*** WORKING DATA ***
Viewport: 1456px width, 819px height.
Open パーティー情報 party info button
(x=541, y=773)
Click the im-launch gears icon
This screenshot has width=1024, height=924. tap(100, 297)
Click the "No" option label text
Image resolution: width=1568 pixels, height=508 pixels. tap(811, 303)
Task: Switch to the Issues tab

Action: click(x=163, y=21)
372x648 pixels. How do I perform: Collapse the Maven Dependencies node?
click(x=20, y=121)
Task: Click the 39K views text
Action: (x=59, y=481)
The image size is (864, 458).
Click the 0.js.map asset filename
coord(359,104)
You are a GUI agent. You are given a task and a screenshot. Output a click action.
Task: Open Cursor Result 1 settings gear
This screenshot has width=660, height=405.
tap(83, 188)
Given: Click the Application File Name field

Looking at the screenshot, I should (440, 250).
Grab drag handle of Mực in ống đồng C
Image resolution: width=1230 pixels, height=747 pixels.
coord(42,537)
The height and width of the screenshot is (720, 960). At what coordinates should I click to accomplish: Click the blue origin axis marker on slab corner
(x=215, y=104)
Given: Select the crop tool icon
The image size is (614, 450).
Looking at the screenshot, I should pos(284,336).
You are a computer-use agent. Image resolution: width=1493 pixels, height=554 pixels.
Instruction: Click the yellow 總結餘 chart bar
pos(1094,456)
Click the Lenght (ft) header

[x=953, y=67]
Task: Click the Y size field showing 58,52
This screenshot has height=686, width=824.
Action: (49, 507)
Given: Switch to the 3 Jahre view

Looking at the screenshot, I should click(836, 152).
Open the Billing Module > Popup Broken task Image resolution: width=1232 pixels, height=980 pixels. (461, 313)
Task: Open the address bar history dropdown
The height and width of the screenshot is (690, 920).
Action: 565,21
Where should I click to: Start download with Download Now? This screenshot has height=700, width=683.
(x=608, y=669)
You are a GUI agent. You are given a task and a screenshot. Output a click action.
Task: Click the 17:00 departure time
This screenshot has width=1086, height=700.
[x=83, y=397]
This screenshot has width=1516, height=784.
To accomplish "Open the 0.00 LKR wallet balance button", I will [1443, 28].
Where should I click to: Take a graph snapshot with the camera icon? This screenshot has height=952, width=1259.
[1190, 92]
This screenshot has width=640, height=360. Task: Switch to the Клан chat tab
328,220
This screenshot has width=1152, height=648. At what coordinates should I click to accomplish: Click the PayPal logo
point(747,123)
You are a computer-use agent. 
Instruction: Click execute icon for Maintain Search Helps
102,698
***
Return the lines above, from the one containing "This screenshot has width=1086, height=700." to the end, exactly as they stand.

• [RESULT OF THE TASK]:
This screenshot has width=1086, height=700.
[x=83, y=397]
This screenshot has width=1516, height=784.
To accomplish "Open the 0.00 LKR wallet balance button", I will [1443, 28].
Where should I click to: Take a graph snapshot with the camera icon? This screenshot has height=952, width=1259.
[1190, 92]
This screenshot has width=640, height=360. Task: Switch to the Клан chat tab
328,220
This screenshot has width=1152, height=648. At what coordinates should I click to accomplish: Click the PayPal logo
point(747,123)
You are a computer-use agent. 
Instruction: Click execute icon for Maintain Search Helps
102,698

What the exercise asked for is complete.